▸ What the exercise asks
In your copy, the records appear word for word and the pictures do not appear at all.

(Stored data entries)
----
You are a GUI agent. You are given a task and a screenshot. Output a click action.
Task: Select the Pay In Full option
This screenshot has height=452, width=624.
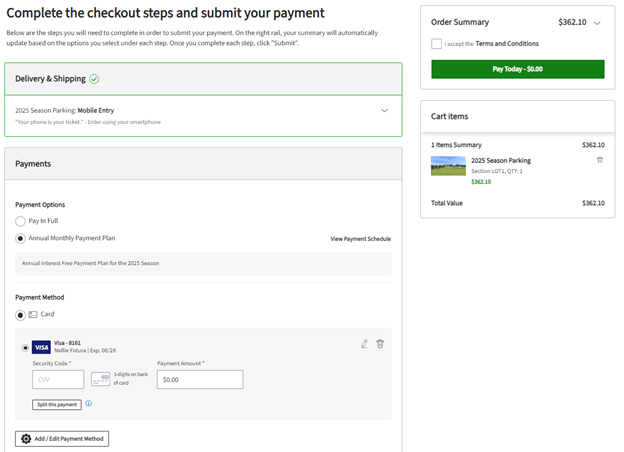tap(21, 220)
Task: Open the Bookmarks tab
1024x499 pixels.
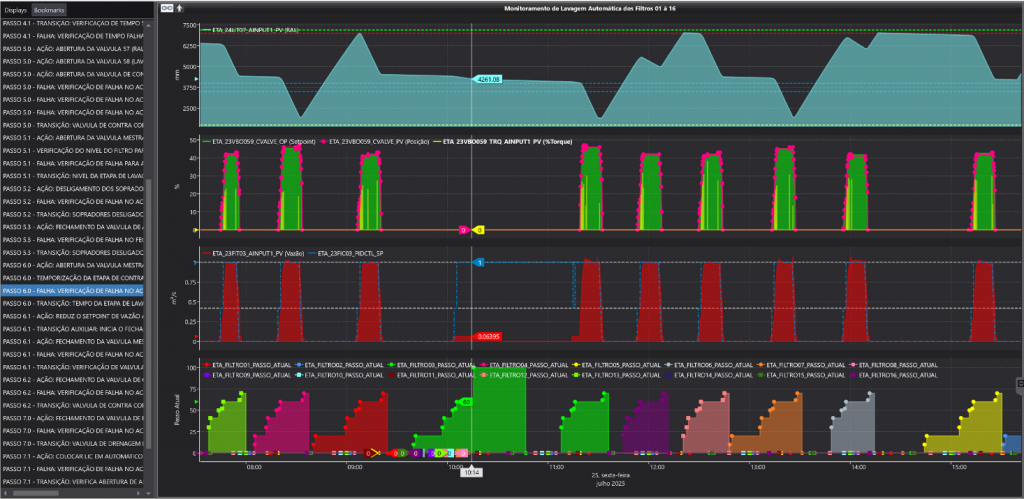Action: pos(49,8)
----
▸ The completed task
You are a GUI agent. You are given a task and a screenshot. Output a click action.
Task: Select the Pay In Full option
This screenshot has height=452, width=624.
tap(21, 220)
Task: Open the Bookmarks tab
1024x499 pixels.
Action: pos(49,8)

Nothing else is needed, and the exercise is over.